Le Centre d’Art fut à l’origine du premier journal sur les arts plastiques en Haïti 

Dewitt Peters. © Archive le Centre d’Art

Des choses importantes arrivent quotidiennement au Centre d’Art. Hier, par exemple, c’était la découverte d’un nouveau peintre « populaire » ; aujourd’hui, c’est un membre artiste qui nous apporte une nouvelle toile, montrant de ces progrès soudains qui caractérisent si souvent le travail des Haïtiens, quand ils reçoivent le stimulant de l’encouragement.

La renaissance des arts plastiques en Haïti date de la fondation du Centre d’Art, qui n’a que dix-huit mois d’existence. Le mouvement est si jeune, doué de vitalité, plein de surprises. Mais il lui a longtemps manqué un organe pour l’exprimer. Je salue la venue de STUDIO No. 3 et lui souhaite une vie longue, utile et vigoureuse.

Il est ainsi nommé d’après ce studio du Centre qui, depuis les premiers jours, a été un lieu de rencontre, démocratique et dynamique, pour le travail et la discussion. Je suis particulièrement heureux qu’il fasse son apparition à un moment où beaucoup de décisions d’une grande importance doivent être prises, et j’espère sincèrement qu’il deviendra un lien direct entre l’Administration du Centre et chacun de ses membres, un facteur vital pour la création d’un réel et durable esprit de corps.

Il y a un an et demi, le Centre d’Art commençait sa carrière avec deux grands avantages : l’absence dans le pays d’une académie d’art et l’esprit coopératif, éclairé, du Gouvernement qui, bien que nous aidant matériellement depuis le début, nous a toujours laissés libres, une attitude très différente de celle observée dans beaucoup d’autres pays où seul l’art « officiel » est encouragé, cet art « officiel » qui, dans les temps modernes, a été ordinairement un art mort-né. L’autre avantage, l’absence d’une académie, est une chance incalculable qui permet aux artistes et élèves haïtiens de commencer, avec un minimum de cette tradition « pompier » qui a porté le coup mortel à tant de jeunes talents, dans les autres pays.

En général, les artistes haïtiens ont beaucoup à apprendre, mais, par bonheur, peu à oublier. Un climat convenable pour le développement d’un art vraiment indigène est enfin créé.

Nous n’avons pas encore eu le temps de former des tempéraments authentiques, profondément artistiques ; mais je suis convaincu que dans un délai relativement court, Haïti produira des sujets ayant de larges connaissances et un développement général qui les désigneront pour prendre place parmi les artistes de réputation mondiale.
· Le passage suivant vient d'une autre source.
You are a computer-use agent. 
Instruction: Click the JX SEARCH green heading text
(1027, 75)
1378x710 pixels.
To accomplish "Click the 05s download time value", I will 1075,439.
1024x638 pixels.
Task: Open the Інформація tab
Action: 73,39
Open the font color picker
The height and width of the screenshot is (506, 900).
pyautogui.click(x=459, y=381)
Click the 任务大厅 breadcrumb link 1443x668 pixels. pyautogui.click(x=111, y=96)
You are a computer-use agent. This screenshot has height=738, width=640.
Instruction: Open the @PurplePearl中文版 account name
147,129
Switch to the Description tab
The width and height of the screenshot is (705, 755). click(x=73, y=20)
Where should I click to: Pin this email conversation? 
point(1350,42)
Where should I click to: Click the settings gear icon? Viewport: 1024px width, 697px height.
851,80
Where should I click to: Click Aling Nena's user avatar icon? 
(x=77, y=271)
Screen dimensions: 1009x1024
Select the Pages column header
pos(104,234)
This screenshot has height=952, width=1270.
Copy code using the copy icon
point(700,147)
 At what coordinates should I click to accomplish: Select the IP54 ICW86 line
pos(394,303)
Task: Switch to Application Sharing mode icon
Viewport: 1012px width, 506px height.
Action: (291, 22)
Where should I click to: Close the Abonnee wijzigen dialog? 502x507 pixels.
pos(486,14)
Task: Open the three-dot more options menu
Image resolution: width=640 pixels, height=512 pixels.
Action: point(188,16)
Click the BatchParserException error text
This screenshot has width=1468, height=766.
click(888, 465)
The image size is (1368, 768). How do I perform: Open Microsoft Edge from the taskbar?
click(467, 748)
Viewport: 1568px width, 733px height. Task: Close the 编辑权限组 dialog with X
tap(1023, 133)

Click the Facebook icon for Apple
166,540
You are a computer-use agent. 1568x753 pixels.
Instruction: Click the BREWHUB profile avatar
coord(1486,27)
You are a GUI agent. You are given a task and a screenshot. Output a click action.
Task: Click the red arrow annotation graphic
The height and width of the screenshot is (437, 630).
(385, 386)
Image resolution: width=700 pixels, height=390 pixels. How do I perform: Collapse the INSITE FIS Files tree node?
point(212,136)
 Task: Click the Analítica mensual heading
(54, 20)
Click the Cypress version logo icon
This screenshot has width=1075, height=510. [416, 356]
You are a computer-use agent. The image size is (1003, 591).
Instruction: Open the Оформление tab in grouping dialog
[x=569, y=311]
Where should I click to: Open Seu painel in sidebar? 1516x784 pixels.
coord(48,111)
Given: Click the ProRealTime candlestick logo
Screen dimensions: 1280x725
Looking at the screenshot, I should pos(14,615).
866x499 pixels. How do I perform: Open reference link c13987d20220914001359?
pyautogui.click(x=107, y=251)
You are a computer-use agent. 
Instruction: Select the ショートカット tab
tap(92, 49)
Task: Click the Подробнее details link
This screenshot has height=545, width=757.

J’aimerais exprimer de sincères remerciements à Son Excellence Elie Lescot, Président de la République, aux Ministres et autres officiels du Gouvernement, de même qu’aux particuliers et aux institutions (trop nombreux pour qu’on puisse les mentionner ici), pour l’aide et l’encouragement qu’ils nous ont si généreusement accordés, aussi bien qu’à la Division de Coopération Intellectuelle du Département d’État des États-Unis, dont l’aide utile nous est transmise par l’intermédiaire amical de l’Institut Haïtiano-Américain. Assister à la naissance d’un art est une expérience unique et un grand privilège. Je sais que quand je dis ceci, je parle pour nous tous ici au Centre et, je suis presque sûr, pour tous nos amis d’Haïti et d’outre-mer.

« Pour saluer une naissance », texte de Dewitt Peters, tiré du premier numéro du STUDIO No. 3, paru en novembre 1945.